O protocolo, assinado «nos próximos dias», vai permitir ao Estado argentino intervir na segurança dos estádios nacionais e participar na escala de admissão aos mesmos. Assim deu a entender Aníbal Fernández, ministro da Justiça e Segurança argentino. O Estado vai fazer parte [da segurança] e dizer «quem não entra»: «Estamos a assumir a responsabilidade de dizer que os clubes de futebol vão desprender-se de uma parte da decisão de proibir a entrada de adeptos violentos.»

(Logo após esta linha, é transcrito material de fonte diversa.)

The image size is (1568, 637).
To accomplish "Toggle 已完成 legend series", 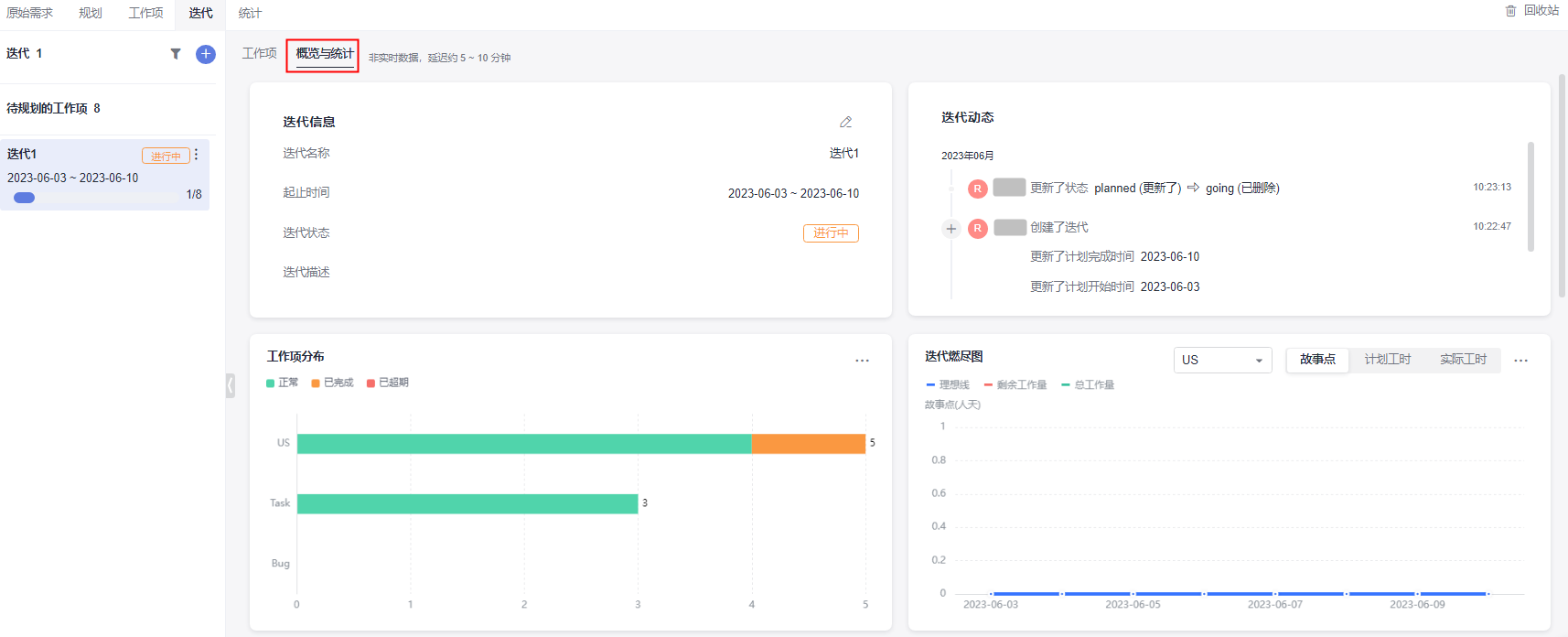I will 332,383.
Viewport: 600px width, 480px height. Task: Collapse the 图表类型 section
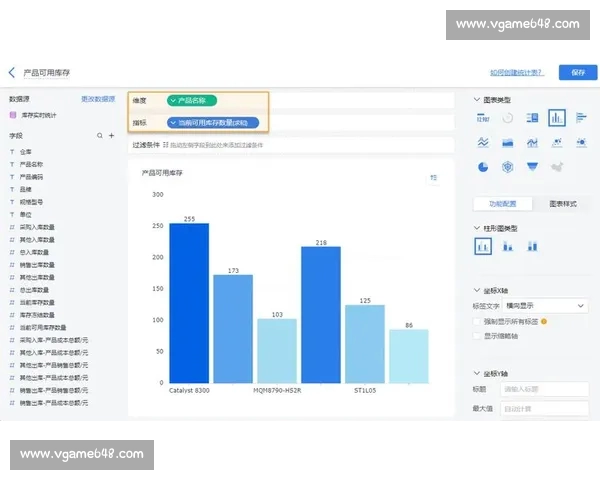[475, 99]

No último fim-de-semana ocorreu mais um incidente num estádio de futebol. Após a partida na Bombonera, que terminou 0-3, as claques do Boca e do Argentinos Juniors armaram um tiroteio, provocando um ferido grave. Na Argentina, o líder das claques organizadas do Boca Juniors, Rafael Di Zeo, é constantemente julgado e cumpre pena por actos violentos. Mais uma vez, se pagar fiança, é posto em liberdade esta semana.

A violência nos estádios argentinos é um dos maiores problemas do país. Os adeptos são «diferentes», dizem os jogadores que actuam naquele campeonato. Nos últimos setenta anos mais de 220 pessoas perderam a vida devido a desacatos nos estádios.